Sink transformation for a data flow
Azure Data Factory Mapping Data Flow is currently a public preview feature and is not subject to Azure customer SLA provisions. Currently, Mapping Data Flows are not available in these Azure regions: West Central US, Brazil South, France Central, Korea Central.
After you transform your data flow, you can sink the data into a destination dataset. In the sink transformation, choose a dataset definition for the destination output data. You can have as many sink transformations as your data flow requires.
To account for schema drift and changes in incoming data, sink the output data to a folder without a defined schema in the output dataset. You can also account for column changes in your sources by selecting Allow schema drift in the source. Then automap all fields in the sink.
To sink all incoming fields, turn on Auto Map. To choose the fields to sink to the destination, or to change the names of the fields at the destination, turn off Auto Map. Then open the Mapping tab to map output fields.
For Azure Blob storage or Data Lake Storage sink types, output the transformed data into a folder. Spark generates partitioned output data files based on the partitioning scheme that the sink transformation uses.
You can set the partitioning scheme from the Optimize tab. If you want Data Factory to merge your output into a single file, select Single partition.
On the Mapping tab of your sink transformation, you can map the incoming columns on the left to the destinations on the right. When you sink data flows to files, Data Factory will always write new files to a folder.
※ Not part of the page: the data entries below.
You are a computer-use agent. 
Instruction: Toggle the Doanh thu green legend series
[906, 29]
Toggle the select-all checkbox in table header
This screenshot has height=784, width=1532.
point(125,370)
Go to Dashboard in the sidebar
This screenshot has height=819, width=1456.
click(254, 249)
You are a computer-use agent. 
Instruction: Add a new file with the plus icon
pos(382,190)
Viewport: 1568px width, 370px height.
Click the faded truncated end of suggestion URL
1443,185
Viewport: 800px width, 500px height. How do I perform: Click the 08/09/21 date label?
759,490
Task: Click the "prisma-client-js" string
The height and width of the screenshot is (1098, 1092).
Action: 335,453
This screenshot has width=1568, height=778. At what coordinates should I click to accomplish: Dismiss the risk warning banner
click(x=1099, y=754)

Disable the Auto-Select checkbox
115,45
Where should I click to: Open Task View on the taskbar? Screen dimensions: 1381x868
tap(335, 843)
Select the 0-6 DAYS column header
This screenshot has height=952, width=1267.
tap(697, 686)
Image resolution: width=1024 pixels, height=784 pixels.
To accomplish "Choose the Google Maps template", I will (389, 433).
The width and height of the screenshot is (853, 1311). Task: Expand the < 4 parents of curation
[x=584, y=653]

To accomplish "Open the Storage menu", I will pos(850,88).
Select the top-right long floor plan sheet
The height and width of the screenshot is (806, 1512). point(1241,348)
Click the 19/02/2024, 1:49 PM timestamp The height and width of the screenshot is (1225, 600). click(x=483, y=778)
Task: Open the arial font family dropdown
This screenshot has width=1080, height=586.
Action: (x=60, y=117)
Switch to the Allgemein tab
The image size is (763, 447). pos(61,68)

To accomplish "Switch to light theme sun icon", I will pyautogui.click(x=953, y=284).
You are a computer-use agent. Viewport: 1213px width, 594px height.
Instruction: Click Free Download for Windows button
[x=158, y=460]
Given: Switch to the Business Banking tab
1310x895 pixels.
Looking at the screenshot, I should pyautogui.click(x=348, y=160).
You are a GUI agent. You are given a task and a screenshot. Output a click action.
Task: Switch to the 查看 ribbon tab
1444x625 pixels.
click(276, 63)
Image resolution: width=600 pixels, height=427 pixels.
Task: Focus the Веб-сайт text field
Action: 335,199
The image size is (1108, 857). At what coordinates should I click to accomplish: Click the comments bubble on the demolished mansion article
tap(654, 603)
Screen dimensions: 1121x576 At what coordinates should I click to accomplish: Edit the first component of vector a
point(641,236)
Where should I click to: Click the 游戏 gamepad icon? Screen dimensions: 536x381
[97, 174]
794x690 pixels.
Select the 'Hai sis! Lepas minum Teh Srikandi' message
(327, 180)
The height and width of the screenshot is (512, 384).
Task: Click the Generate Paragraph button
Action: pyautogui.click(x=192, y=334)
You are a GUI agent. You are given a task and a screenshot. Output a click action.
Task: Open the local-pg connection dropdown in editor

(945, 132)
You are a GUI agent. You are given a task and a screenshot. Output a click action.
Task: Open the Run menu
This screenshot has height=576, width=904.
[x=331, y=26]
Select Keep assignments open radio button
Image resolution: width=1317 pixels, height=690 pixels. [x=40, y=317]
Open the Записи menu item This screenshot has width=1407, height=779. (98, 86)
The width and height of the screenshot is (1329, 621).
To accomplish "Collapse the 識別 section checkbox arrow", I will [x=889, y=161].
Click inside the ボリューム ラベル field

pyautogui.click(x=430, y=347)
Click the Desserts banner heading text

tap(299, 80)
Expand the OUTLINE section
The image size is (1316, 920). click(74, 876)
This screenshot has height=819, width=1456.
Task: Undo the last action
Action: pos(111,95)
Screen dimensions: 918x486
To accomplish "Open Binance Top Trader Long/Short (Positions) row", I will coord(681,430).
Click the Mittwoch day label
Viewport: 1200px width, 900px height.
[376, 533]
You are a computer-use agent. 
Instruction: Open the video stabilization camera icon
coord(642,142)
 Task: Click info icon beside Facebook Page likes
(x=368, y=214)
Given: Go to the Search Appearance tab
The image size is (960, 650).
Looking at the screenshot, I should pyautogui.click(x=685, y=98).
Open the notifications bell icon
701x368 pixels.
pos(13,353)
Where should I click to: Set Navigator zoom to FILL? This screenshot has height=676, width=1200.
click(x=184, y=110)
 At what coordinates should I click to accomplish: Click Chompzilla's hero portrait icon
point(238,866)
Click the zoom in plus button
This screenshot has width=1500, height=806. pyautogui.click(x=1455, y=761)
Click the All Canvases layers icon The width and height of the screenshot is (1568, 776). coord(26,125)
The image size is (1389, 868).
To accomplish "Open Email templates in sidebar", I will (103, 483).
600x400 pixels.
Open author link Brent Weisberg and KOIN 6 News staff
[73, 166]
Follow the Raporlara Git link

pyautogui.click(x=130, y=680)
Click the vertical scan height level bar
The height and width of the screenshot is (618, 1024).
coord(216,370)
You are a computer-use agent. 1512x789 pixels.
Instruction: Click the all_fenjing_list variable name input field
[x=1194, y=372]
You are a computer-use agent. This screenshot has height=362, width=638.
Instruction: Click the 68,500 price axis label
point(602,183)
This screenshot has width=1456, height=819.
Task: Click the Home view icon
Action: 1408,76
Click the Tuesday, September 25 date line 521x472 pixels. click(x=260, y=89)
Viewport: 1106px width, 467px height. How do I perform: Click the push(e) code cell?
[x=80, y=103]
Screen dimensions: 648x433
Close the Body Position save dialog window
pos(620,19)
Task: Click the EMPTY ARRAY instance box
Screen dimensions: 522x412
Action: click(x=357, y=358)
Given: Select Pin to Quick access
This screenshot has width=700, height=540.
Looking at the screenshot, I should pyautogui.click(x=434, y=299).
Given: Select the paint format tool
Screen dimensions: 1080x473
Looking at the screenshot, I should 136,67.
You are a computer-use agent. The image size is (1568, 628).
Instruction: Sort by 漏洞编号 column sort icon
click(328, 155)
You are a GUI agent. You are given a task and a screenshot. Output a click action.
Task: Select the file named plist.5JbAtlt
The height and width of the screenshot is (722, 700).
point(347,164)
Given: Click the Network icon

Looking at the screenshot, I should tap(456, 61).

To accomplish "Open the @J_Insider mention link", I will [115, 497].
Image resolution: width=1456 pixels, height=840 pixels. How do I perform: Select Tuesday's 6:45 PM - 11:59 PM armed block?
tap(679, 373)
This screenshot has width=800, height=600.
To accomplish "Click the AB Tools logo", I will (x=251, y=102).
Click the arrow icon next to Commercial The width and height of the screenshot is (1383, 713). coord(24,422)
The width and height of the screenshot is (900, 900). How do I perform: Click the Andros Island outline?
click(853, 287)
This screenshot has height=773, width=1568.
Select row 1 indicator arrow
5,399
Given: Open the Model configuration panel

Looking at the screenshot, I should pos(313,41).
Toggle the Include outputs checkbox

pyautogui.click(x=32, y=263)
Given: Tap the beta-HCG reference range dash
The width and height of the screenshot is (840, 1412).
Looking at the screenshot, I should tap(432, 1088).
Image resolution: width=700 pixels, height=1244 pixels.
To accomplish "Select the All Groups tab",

When you map to a database dataset, you will choose database table operation options to insert, update, upsert, or delete.
In the mapping table, you can multiselect to link multiple columns, delink multiple columns, or map multiple rows to the same column name.
To always map the incoming set of fields to a target as they are and to fully accept flexible schema definitions, select Allow schema drift.
To reset your column mappings, select Re-map.
Select Validate schema to fail the sink if the schema changes.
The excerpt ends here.